*Stated exercise*
Rewrite the data from the line containing "You are a computer-use agent. Viewport: 1353px" through the end, substituting "menu" for "dropdown" and keeping everything else unchanged. Leave the pictures out.

*Record extracts*
▬▬▬
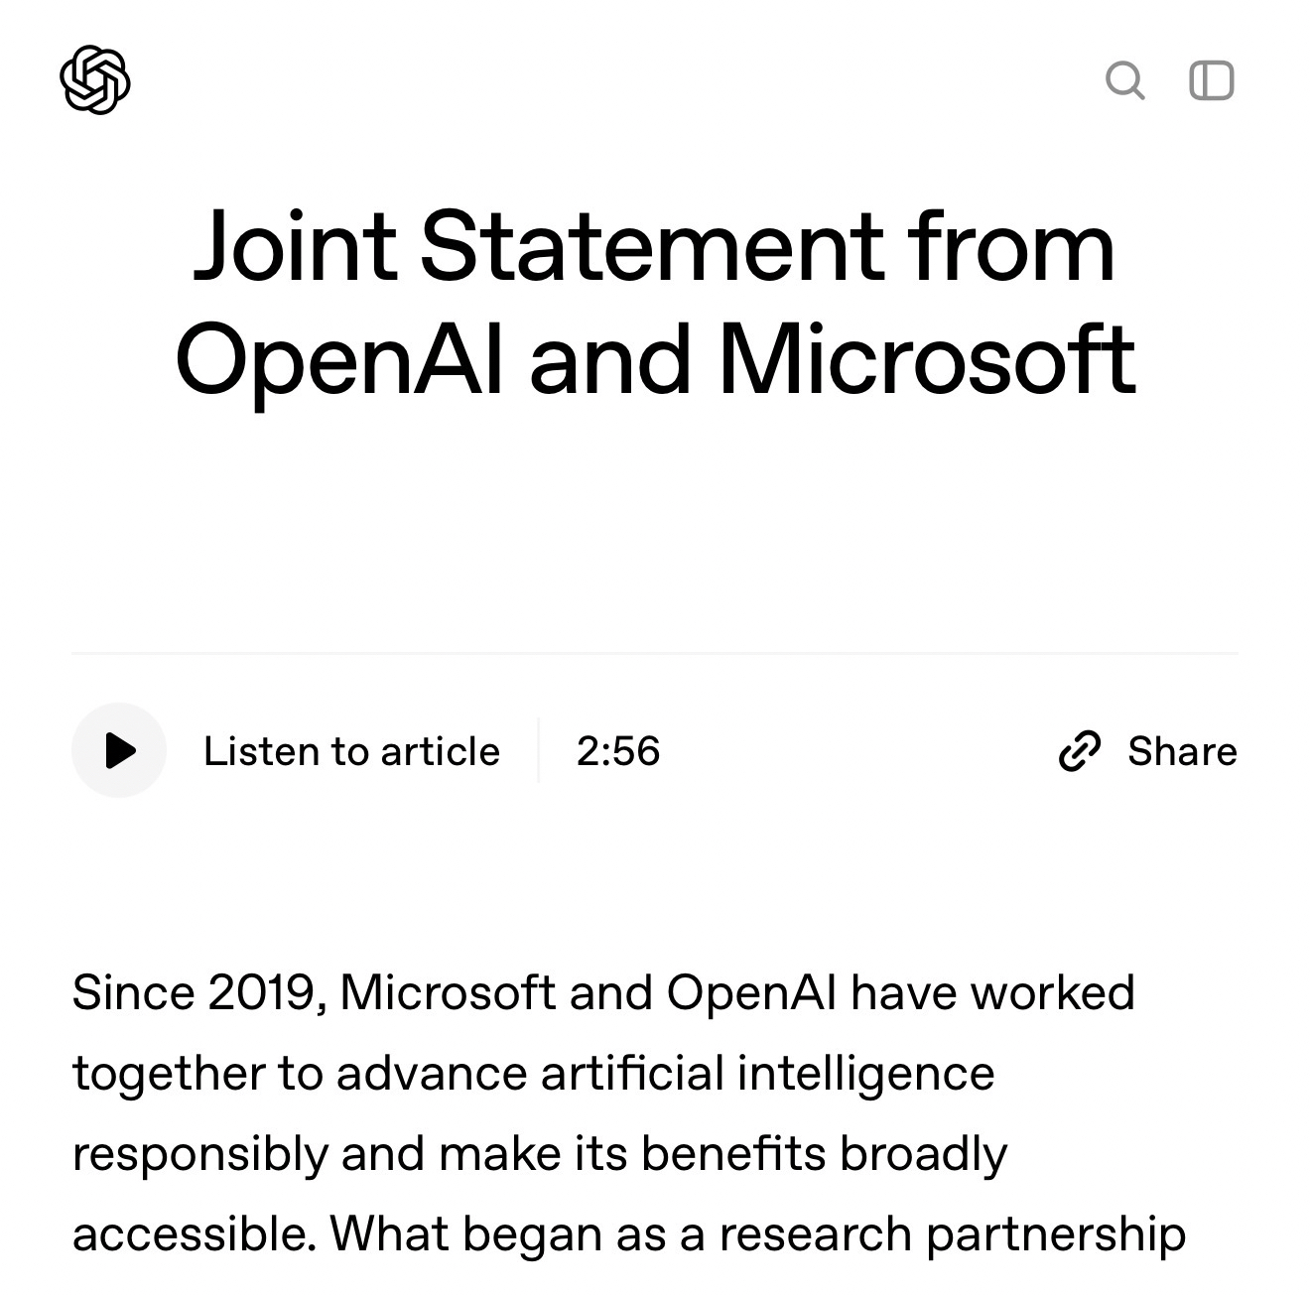The width and height of the screenshot is (1310, 1295).
Task: Play the article audio
Action: click(119, 750)
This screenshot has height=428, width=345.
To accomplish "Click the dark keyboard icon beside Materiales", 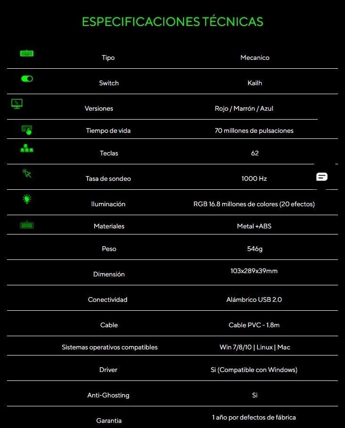I will coord(27,225).
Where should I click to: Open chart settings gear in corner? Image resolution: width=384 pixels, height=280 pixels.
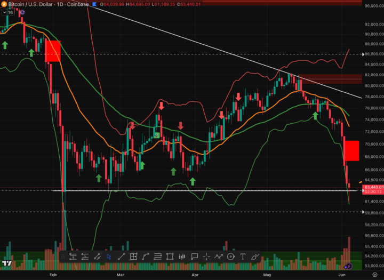[375, 275]
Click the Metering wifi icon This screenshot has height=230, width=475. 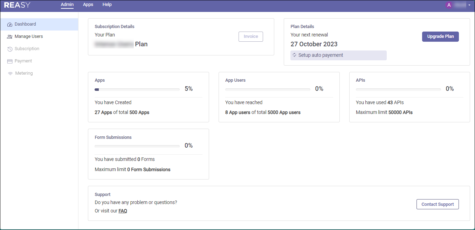[x=10, y=74]
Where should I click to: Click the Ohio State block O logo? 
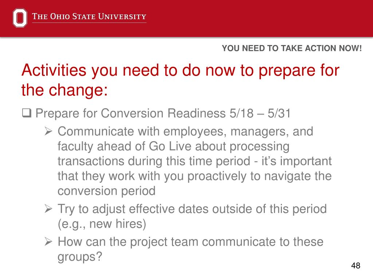[x=20, y=18]
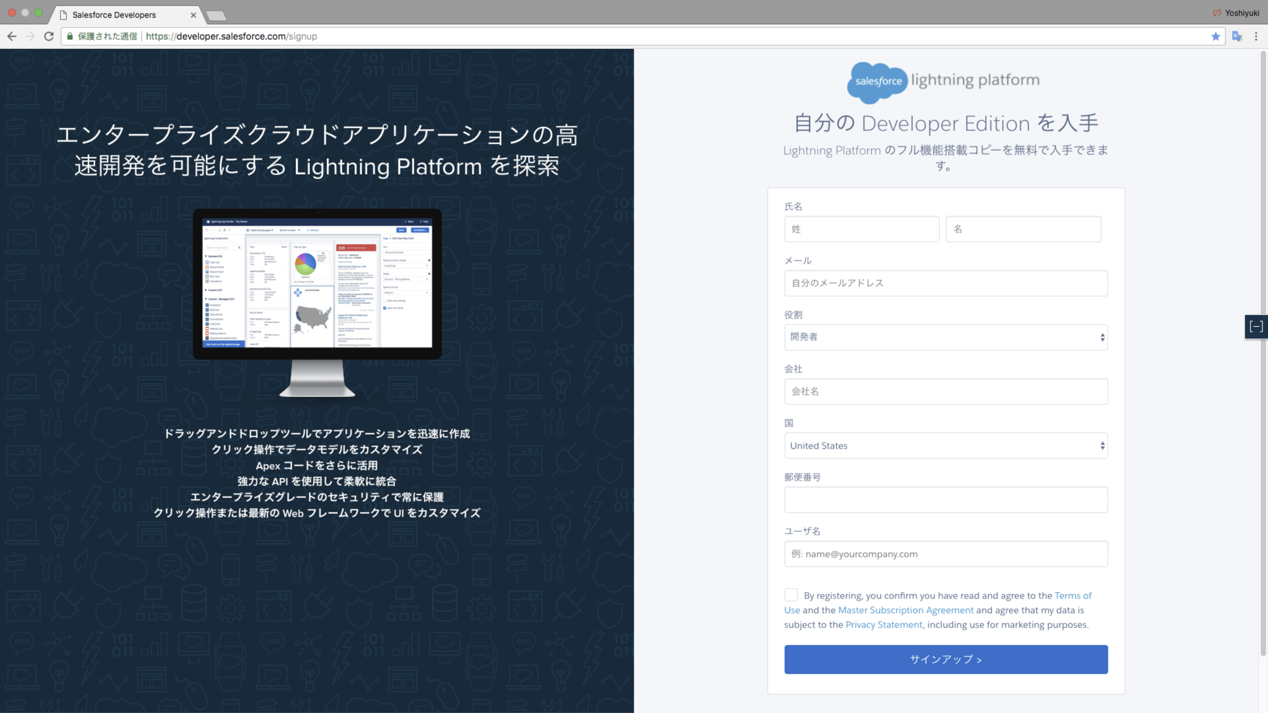The image size is (1268, 713).
Task: Open the 役割 role dropdown
Action: (x=946, y=337)
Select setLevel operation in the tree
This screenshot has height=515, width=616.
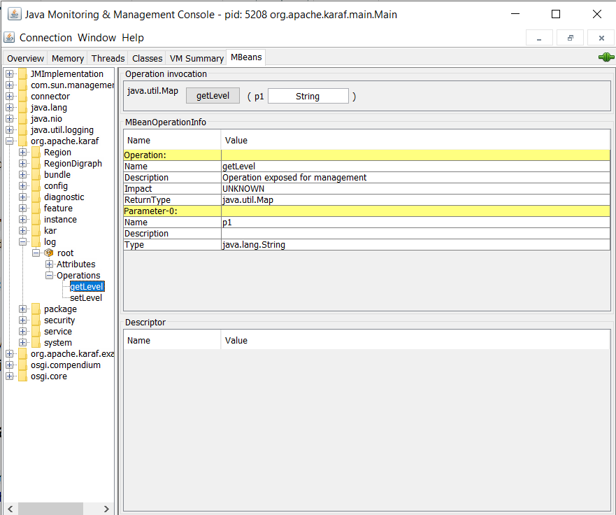tap(86, 298)

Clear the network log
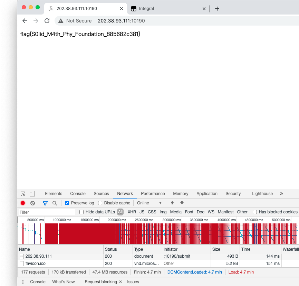click(32, 203)
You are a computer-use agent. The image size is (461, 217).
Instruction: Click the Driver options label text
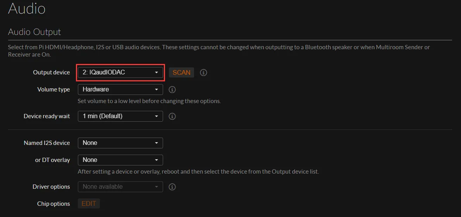click(51, 187)
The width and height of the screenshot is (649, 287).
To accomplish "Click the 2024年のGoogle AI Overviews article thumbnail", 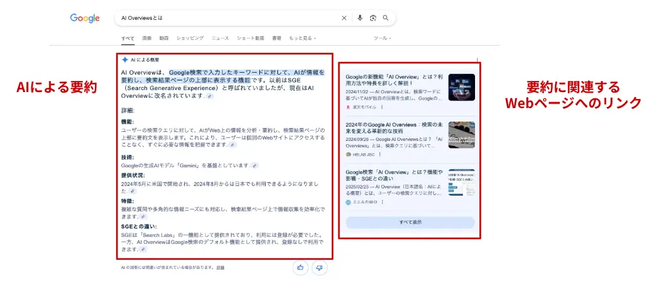I will [x=461, y=135].
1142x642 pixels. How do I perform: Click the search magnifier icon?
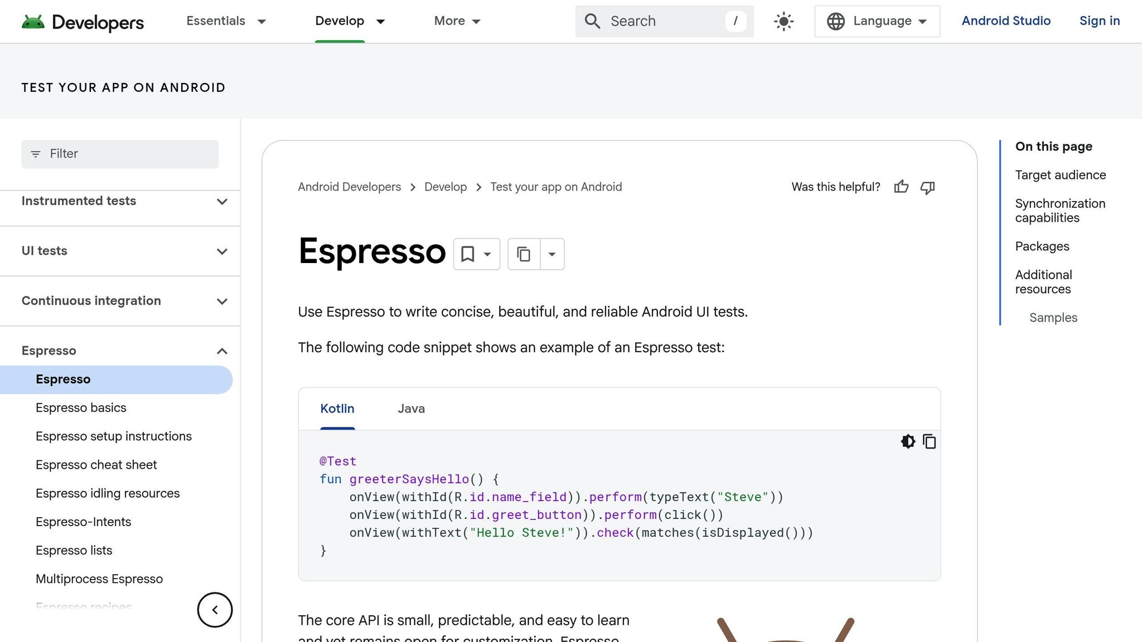click(592, 21)
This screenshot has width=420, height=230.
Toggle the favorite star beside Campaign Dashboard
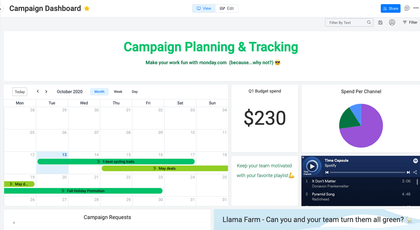(x=87, y=8)
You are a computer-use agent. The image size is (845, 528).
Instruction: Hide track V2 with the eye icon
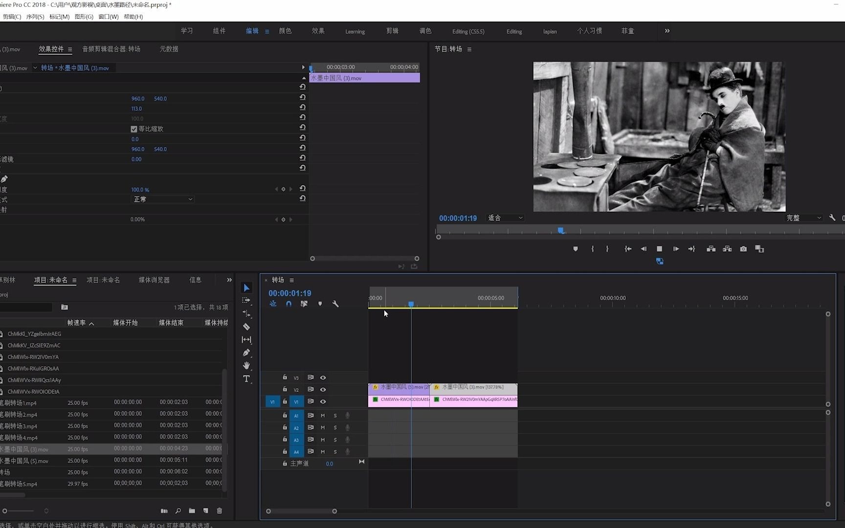point(323,390)

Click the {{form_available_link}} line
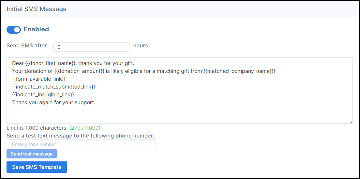(39, 79)
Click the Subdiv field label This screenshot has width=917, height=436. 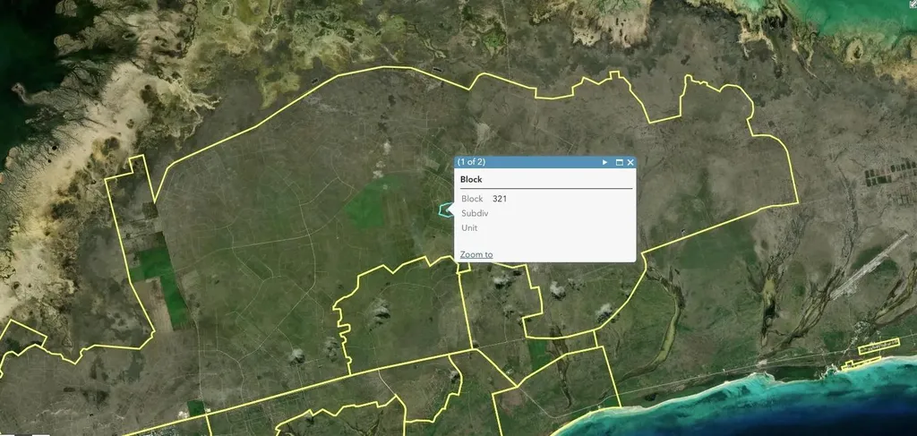[x=474, y=213]
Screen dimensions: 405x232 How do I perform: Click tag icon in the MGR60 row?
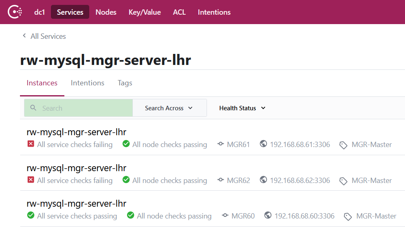(348, 216)
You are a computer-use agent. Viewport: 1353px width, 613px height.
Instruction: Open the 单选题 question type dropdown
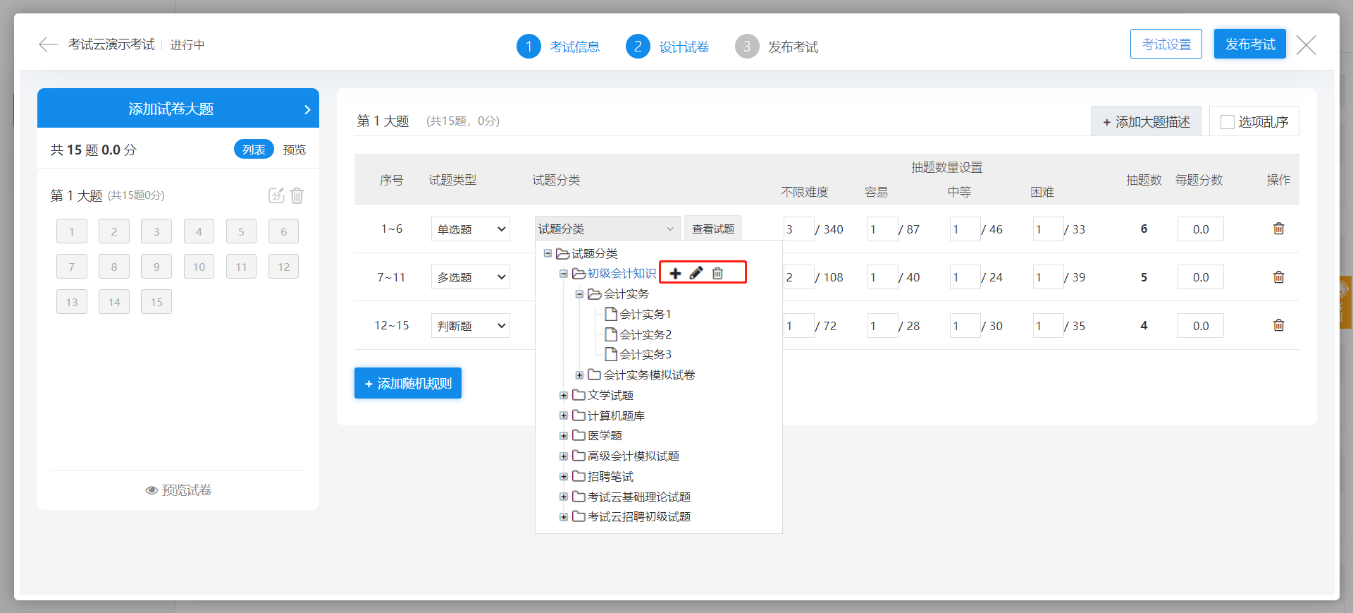click(470, 229)
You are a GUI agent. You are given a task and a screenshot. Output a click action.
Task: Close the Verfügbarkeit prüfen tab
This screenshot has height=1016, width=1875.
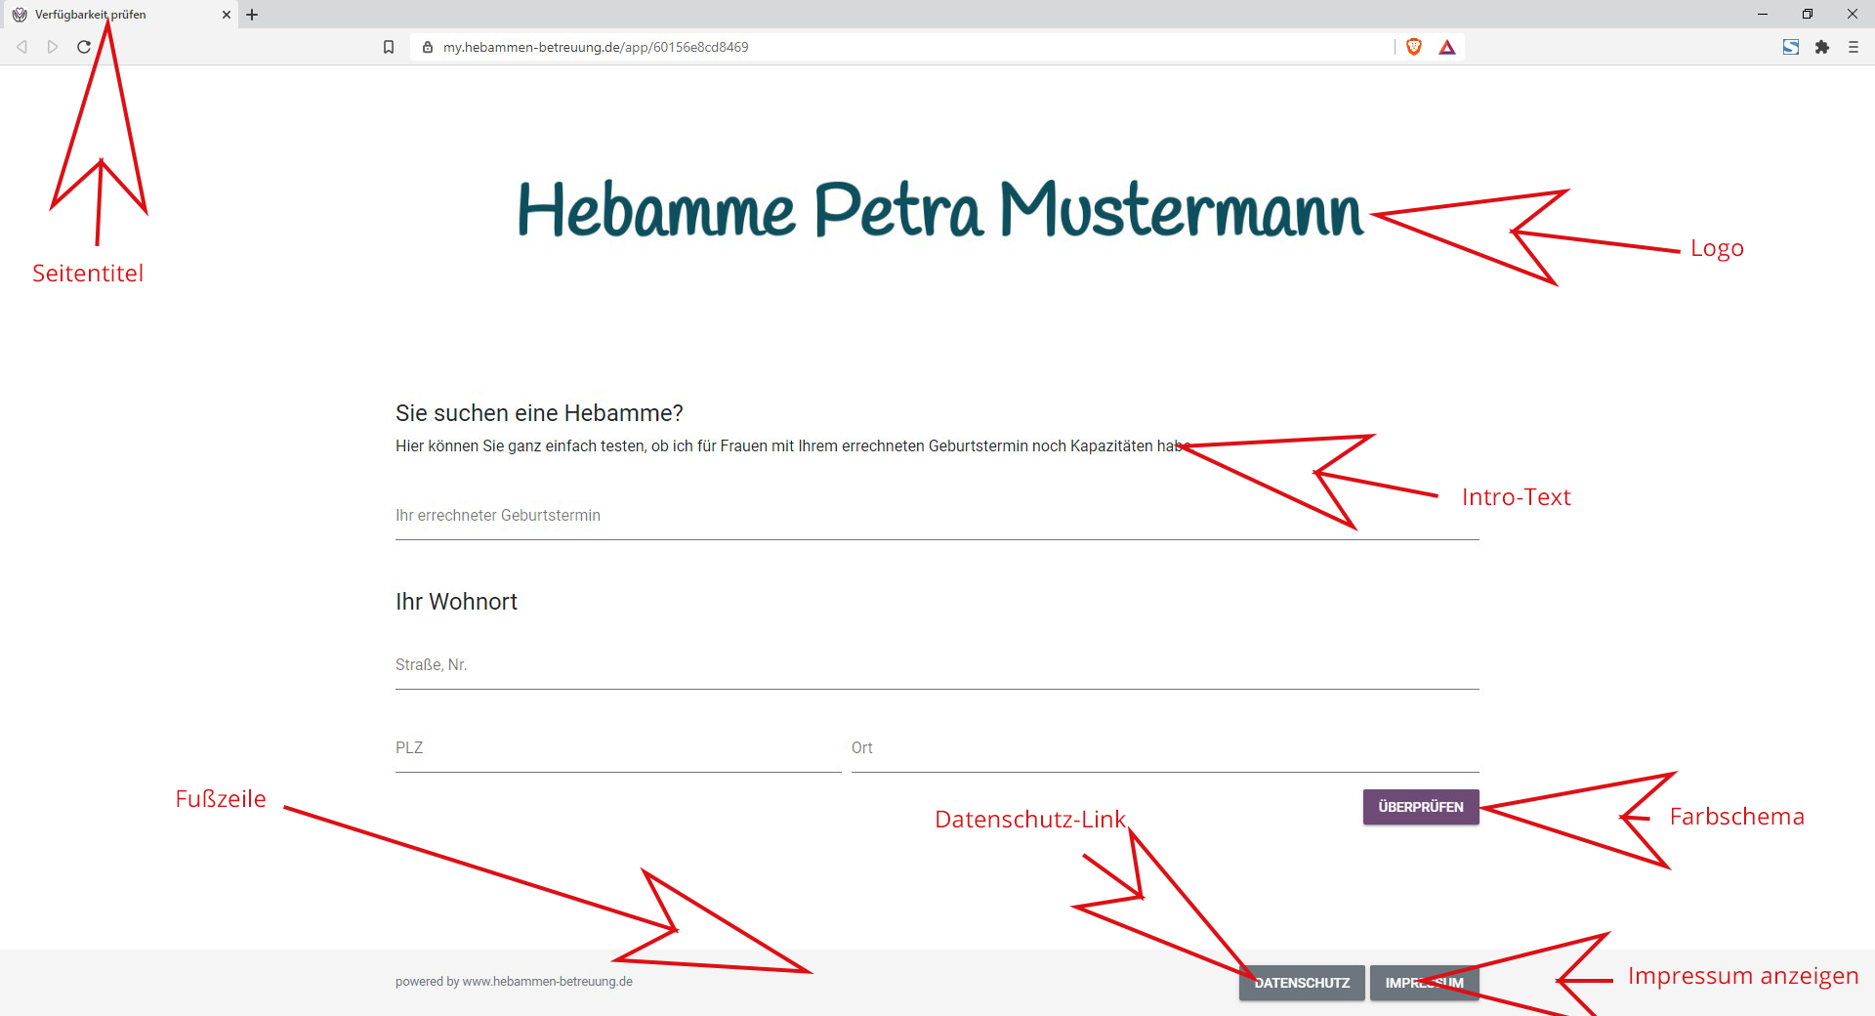[x=227, y=15]
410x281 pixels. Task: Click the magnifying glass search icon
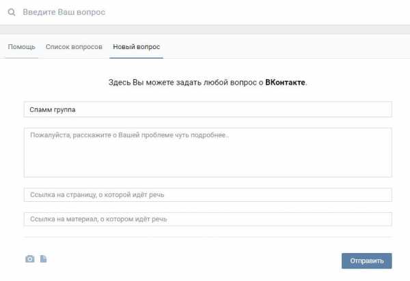pos(12,12)
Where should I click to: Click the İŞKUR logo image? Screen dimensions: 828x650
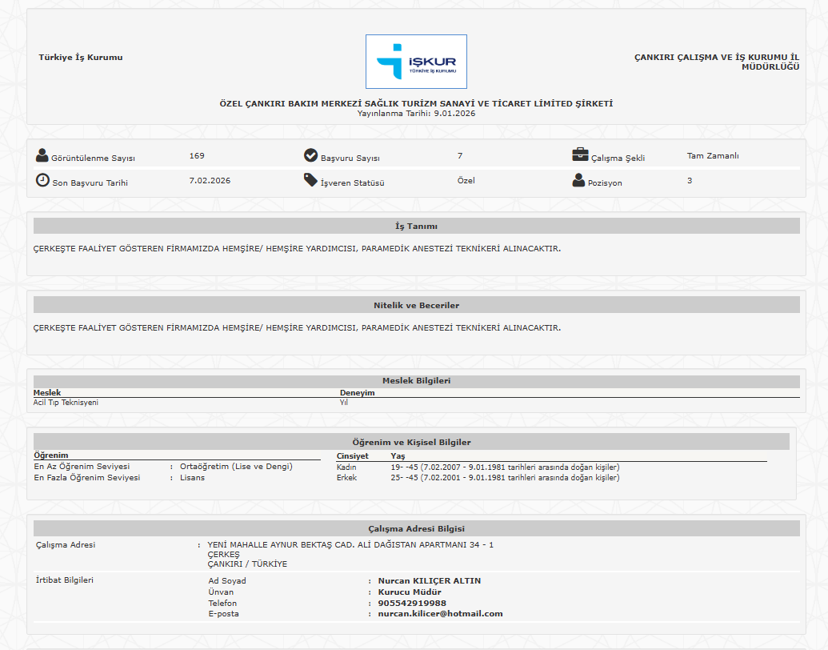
▬▬▬
*The output*
You are a computer-use agent. Viewport: 1353px width, 613px height.
Instruction: Open the 单选题 question type menu
click(470, 229)
You are a GUI agent. You are given a task and a screenshot. Output a click action.
Task: Close the Verfügbarkeit prüfen tab
This screenshot has height=1016, width=1875.
[x=227, y=15]
410x281 pixels. Task: Click the magnifying glass search icon
pos(12,12)
Where should I click to: Click the İŞKUR logo image? Screen dimensions: 828x650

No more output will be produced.